과제 지시: 아래 목록에서 "I want to click on 'talks, so"라는 문구가 들어 있는 줄부터 목록의 마지막 줄까지, 양 끝 줄을 포함하여 한 글자도 바꾸지 말고 그대로 다시 적으시오.
+++ 목록
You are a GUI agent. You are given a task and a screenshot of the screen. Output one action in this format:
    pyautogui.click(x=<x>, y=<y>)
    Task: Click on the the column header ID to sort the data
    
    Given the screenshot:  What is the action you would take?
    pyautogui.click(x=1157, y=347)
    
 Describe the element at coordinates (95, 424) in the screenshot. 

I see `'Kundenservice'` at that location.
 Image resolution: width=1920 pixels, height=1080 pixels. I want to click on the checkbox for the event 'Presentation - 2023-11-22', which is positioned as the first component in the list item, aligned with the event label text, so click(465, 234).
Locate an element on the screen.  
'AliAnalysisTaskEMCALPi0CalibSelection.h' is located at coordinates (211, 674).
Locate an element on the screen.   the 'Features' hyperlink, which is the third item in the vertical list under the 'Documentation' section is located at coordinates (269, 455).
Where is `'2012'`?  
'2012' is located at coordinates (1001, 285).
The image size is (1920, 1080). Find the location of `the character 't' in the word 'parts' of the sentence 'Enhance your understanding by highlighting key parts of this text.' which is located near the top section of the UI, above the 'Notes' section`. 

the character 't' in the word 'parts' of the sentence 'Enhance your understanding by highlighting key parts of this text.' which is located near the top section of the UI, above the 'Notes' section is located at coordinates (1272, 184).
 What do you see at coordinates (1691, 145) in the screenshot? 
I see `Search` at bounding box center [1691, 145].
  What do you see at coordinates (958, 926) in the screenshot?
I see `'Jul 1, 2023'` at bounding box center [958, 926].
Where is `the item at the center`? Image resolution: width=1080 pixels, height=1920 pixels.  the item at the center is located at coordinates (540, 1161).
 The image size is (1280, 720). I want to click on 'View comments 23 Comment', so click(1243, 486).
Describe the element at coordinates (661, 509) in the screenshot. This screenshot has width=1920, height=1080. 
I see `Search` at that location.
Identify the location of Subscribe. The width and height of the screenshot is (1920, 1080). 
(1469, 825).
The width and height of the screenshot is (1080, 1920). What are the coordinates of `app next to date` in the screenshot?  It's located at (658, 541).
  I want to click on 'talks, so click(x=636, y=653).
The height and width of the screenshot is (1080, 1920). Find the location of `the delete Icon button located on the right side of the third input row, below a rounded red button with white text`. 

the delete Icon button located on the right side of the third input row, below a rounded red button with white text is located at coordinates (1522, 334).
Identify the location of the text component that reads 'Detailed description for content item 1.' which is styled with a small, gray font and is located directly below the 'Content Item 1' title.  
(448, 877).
++++++
과제 답안:
  I want to click on 'talks, so click(x=636, y=653).
The height and width of the screenshot is (1080, 1920). Find the location of `the delete Icon button located on the right side of the third input row, below a rounded red button with white text`. 

the delete Icon button located on the right side of the third input row, below a rounded red button with white text is located at coordinates (1522, 334).
Identify the location of the text component that reads 'Detailed description for content item 1.' which is styled with a small, gray font and is located directly below the 'Content Item 1' title.  
(448, 877).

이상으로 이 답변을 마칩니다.